A few steps away, in what Macy's calls the “great hall” leading from Broadway toward Seventh Avenue, not-yet-finished display areas are blocked by curtains that go only so high.

It was what Mr. Grunewald, who was trained as an architect, saw above the curtains that upset him. The structural columns rising to the ceiling had been simplified. No longer did they have the Art Deco look that was so familiar in that part of the store. The marble cladding that he said had given them elegance and color was gone.

So were pendant chandeliers as dramatic as anything in a movie palace worthy of Fred Astaire and Ginger Rogers.

“It's a tragedy to lose something that's authentic,” said Mr. Grunewald, who walked through the store on Wednesday for the first time in several months. “All the king's horses and all the king's men will never make Art Deco again. Imagine trying to build the Chrysler Building now if you had to.”

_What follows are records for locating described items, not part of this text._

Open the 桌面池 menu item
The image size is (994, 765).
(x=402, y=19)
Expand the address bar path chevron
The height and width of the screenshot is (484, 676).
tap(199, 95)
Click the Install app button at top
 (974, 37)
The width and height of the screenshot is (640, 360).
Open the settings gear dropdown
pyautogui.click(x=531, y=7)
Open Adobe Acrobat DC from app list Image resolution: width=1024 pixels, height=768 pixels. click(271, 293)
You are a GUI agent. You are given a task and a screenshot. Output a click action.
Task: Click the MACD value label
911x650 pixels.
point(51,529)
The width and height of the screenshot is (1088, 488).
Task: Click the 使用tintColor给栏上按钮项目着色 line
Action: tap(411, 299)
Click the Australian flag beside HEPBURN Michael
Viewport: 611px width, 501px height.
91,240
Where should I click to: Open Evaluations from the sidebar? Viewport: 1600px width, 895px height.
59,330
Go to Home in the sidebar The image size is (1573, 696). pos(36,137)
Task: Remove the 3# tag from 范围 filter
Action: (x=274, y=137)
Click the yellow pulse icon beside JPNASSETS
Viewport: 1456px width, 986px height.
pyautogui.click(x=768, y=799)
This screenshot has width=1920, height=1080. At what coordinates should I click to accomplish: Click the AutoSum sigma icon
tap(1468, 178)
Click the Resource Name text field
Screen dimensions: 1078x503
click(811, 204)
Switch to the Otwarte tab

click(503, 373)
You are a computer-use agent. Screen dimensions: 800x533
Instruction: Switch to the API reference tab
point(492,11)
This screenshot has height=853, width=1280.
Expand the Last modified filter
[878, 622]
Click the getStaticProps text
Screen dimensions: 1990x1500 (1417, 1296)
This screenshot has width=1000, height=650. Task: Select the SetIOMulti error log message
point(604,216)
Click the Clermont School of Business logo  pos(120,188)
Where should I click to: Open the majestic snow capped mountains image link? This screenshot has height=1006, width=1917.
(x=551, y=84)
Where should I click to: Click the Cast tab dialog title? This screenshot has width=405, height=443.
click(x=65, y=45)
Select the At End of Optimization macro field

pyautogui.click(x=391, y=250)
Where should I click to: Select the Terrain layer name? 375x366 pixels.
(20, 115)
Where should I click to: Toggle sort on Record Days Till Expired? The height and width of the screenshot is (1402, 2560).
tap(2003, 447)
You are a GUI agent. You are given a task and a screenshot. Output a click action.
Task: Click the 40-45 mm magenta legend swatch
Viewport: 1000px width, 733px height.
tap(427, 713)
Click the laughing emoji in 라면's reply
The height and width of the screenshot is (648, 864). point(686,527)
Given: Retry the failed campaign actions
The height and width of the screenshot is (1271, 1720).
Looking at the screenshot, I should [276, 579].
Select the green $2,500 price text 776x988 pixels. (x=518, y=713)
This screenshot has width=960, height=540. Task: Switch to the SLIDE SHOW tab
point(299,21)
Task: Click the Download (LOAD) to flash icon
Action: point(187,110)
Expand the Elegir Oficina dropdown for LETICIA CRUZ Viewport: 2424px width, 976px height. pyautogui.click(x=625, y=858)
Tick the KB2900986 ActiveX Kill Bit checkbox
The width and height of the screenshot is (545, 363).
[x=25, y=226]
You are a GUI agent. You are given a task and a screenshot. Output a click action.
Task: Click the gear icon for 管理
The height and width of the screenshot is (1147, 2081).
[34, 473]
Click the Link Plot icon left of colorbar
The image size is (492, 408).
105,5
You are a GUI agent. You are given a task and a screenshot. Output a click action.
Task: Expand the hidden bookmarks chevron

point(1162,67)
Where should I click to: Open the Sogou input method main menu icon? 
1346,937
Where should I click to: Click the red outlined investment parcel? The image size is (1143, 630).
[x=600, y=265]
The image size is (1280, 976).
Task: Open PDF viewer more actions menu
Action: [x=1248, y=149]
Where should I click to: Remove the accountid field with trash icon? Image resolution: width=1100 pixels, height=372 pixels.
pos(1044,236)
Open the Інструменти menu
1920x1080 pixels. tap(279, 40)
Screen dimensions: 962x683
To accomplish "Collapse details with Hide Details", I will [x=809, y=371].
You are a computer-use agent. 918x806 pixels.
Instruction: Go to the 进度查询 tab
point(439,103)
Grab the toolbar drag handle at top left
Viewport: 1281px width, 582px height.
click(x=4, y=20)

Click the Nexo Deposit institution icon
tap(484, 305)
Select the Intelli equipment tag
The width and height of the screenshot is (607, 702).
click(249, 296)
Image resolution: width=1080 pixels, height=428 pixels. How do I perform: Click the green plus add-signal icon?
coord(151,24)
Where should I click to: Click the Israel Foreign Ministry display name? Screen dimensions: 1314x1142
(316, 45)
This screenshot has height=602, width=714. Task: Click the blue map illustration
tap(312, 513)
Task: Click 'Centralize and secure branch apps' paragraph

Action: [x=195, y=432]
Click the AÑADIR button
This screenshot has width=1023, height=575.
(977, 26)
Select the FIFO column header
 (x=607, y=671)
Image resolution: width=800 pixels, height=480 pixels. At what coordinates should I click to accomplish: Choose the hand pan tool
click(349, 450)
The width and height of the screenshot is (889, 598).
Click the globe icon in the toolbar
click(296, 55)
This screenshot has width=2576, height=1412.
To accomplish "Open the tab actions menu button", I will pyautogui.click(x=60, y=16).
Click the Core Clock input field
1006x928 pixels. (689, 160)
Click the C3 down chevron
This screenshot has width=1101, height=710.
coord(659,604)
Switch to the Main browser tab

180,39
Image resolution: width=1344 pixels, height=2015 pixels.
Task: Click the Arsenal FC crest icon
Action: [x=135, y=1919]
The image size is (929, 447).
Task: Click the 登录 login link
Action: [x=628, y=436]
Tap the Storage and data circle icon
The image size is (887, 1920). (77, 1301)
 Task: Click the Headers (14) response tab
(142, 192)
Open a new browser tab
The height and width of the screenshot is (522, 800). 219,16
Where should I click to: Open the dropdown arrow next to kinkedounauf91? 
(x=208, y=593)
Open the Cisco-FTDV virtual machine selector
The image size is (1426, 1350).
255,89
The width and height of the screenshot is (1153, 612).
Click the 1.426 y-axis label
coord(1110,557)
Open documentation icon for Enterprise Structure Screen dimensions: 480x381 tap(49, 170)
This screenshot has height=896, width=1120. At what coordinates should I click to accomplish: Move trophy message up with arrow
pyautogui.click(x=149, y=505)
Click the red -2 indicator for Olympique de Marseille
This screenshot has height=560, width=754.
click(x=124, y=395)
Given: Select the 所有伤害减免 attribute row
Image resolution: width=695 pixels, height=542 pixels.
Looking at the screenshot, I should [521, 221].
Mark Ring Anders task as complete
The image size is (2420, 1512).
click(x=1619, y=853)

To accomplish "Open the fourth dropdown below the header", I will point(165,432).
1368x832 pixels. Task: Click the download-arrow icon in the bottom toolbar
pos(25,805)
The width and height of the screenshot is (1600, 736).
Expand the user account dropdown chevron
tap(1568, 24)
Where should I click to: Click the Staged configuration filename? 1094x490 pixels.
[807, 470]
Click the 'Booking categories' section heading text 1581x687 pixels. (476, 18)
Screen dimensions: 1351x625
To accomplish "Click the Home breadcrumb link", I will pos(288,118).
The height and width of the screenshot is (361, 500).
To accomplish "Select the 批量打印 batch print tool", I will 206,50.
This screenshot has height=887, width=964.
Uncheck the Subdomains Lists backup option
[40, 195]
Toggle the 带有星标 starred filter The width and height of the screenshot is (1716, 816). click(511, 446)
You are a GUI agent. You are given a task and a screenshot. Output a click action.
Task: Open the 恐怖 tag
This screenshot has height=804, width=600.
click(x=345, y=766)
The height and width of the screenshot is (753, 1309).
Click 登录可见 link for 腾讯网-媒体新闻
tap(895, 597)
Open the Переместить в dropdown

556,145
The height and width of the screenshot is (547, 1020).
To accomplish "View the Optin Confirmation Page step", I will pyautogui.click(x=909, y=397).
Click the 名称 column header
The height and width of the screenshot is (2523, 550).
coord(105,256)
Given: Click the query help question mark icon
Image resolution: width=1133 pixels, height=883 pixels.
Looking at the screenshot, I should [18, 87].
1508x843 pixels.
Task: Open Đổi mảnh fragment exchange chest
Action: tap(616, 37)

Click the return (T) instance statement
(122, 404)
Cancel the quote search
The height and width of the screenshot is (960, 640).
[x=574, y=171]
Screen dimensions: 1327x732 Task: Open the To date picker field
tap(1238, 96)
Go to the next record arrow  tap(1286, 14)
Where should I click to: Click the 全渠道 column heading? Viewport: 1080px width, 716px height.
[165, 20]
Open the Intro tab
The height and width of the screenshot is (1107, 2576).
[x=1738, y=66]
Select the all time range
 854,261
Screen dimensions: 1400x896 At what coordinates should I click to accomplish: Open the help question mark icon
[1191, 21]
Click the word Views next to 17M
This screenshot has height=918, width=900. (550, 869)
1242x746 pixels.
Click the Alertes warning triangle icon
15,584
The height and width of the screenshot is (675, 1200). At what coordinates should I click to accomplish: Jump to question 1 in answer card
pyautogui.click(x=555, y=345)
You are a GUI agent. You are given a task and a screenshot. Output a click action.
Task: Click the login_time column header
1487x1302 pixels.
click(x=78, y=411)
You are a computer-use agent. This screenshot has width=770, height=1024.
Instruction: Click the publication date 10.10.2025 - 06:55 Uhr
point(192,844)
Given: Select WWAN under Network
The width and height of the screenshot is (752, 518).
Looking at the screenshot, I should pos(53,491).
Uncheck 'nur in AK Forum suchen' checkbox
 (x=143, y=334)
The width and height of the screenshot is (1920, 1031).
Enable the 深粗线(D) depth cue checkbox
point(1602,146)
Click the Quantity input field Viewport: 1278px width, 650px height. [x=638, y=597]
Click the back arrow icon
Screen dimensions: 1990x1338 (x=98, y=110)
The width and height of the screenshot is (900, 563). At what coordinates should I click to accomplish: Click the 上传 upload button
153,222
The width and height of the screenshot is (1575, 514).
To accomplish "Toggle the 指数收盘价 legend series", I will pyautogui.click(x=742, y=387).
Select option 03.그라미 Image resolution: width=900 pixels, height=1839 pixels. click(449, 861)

Macy's, which describes the project as the most extensive one-time renovation in the store's history, was conscious of “maintaining the uniqueness of an iconic New York City destination,” Elina Kazan, a spokeswoman, said.

“We have painstakingly worked with our architects to keep the architectural integrity of the flagship but also take it into 21st-century modern retailing,” she said.

She said th e look Mr. Grunewald prized had arrived with the last renovation of the main floor a few decades ago. “It's not the original, that's for sure,” she said. “It's the 1970s.”

Macy's says that when that part of the store opened in 1902, the columns were round and were “smooth painted plaster.” The newly renovated columns will retain the octagonal shape they subsequently acquired, though not the marble cladding.

The plans call for restoring an ornate “memorial entrance” on 34th Street and for preserving 42 of the store's 43 wooden escalators. (The 43rd is being dismantled and cannibalized for parts to keep the others going.)

“When people think of Macy's Herald Square,” she said, “people think of the wooden escalators, and they're going to be there.” She added the renovation, expected to be complete in 2015, had opened up painted-over windows on the second floor, where Macy's says it has created the largest women's shoe department in the w orld.

That is fine with Mr. Grunewald, who formed an organization that won a 2012 Grassroots Preservation Award from the Historic Districts Council for pushing to have the interior of a Midtown bank designated a landmark. (The bank's exterior had been designated in 1997.) But he said the new look of the first floor at Macy's was “jarring.”

“I hate to say it, but what they've got is Apple store fever. It seems to me that every retail designer now thinks that copying the Apple store will land them the same success that Apple has had with the millennials,” Mr. Grunewald said. “But right now, I've got Apple fatigue, because everywhere you go, you see the same idiom of clear glass cases, glass banisters on staircases, minimal ceiling and floor detailing.”

He added: “Macy's has something unique. Why do they want to be like everyone else?”

Mr. Grunewald said Macy's, which has been listed on the National Register of Historic Places since 1978 , should be approved as a landmark by the city's Landmarks Preservation Commission. But in 2007, when the commission received a request to designate the store's exterior for landmark eligibility, the commission's staff decided that the additional research that would have been necessary was not a priority.

“If Lord & Taylor and Saks Fifth Avenue are landmark-worthy,” Mr. Grunewald said, “surely Macy's is. It's like ignoring the Statue of Liberty. It's the soul of New York.”

On Thursday, some Macy's shoppers, like Susanna Satten, who was on her way to pick up the dress she will wear as the maid of honor in a wedding on Saturday, said they had noticed the construction.

“I'd be for preserving the historic stuff if they could,” Ms. Satten said. “I think it's more charming.”